(Beginning of Selected extract)
Remembering Juby Mayet: A prickly rose among thorns

The cover work for the book. Picture: Supplied

The cover work for the book. Picture: Supplied

Published Dec 2, 2022


Johannesburg - As a greenhorn in the 1990s, there was something magical about walking into the Drum newsroom and eventually seeing one’s name in the celebrated magazine.

Though it was no longer owned by the penny-pinching Jim Bailey and was now in the hands of an Afrikaner media conglomerate with deep pockets, it was still Drum, the only publication that made – and was made – by mercurial black journalists.

Their spick-and-span offices were now in posh Sandton, not the down-in-the-dumps Eloff Street address in downtown Johannesburg of crime and grime that the magazine shared with its sister publication, the Golden City Post.

One nonetheless felt like he was walking into a realm of greatness, a heaven on earth – if ever there was one for a journalist. It does not matter who owns it, Drum will always be the home of Can Themba, Cassey Motsisi, Nat Nakasa, Peter Magubane, Bloke Modisane, Lewis Nkosi, E’skia Mphahlele, Arthur Maimane, Bob Gosani and the rest of that galaxy of scribes.

It is a travesty that the women who wrote their names in ink alongside these men – the roses among the thorns – are only glibly mentioned whenever the Drum generation of writers gets to be the topic.

Who remembers Dolly Hassim? Let’s see some show of hands! None? Touche! People remember Bessie Head, another excellent writer who went on to make a name for herself as an author writing out of Botswana. But she was only fleetingly at Drum.

It is therefore a good thing that before she passed away in April 2019, the grand old dame of the Drum 1950s generation of writers, Juby Mayet, had started work on her autobiography. Born Zubeida Sallee in Fietas in 1937, Juby, as she was widely known, was fated to be a Drum scribe. Young, gutsy, a dyed-in-the-wool free spirit, she had the makings of a Jim Bailey staffer, where she joined as a virtual child – a schoolgirl in uniform when she first entered the Drum newsroom.

Did it help that she smoked like a chimney and guzzled hooch like the rest of the illustrious team? The Drum mantra, after all, was “live fast, die young and leave a good-looking corpse”. She had won a short story competition when she attracted the attention of the talent scouts at Drum, writing under the pseudonym Sharon Davis. The music of her generation was jazz. Davis comes from Miles!

She shared a few things in common with the man whose home was called The House of Truth. Just like Can Themba, who also joined Drum after winning a short story competition, Juby also trained as a teacher. She fit the Drum lifestyle like a hand in a glove. A rebel at heart, she had a child out of wedlock, something unheard of in her Malay culture, a taboo. She would go on to have eight children in her lifetime, surviving a few of them in later life.

A lot had been said about the flamboyant hard-drinking Drum writers, but Juby’s story is a word-of-mouth account. Until this book came, that is.

She dazzled with the pen, like her male contemporaries. She was a thorn in the side of the apartheid apparatchiks. For her troubles, she was jailed with other prominent women political activists at the infamous Fort Prison, also known as Number 4.
(End of Selected extract)
### Assignment
Reproduce the passage of the Juby Mayet article starting at "She dazzled with" and ending at "as Number 4.", swapping "contemporaries" for "peers". Rely solely on the Juby Mayet article for what follows.
(Beginning of Recorded data)
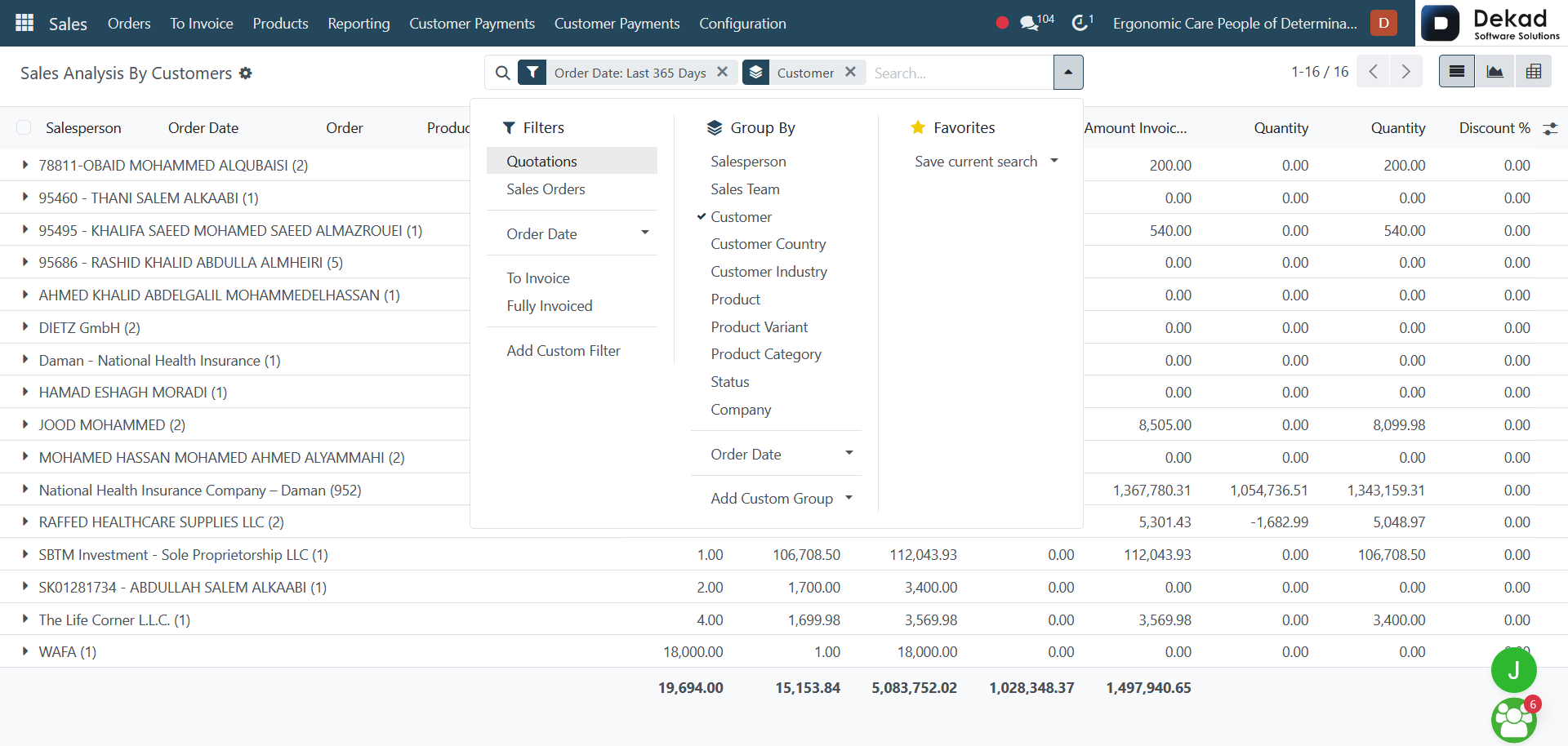
Task: Tick the select-all checkbox in table header
Action: click(x=24, y=127)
(End of Recorded data)
### Solution for this problem
She dazzled with the pen, like her male peers. She was a thorn in the side of the apartheid apparatchiks. For her troubles, she was jailed with other prominent women political activists at the infamous Fort Prison, also known as Number 4.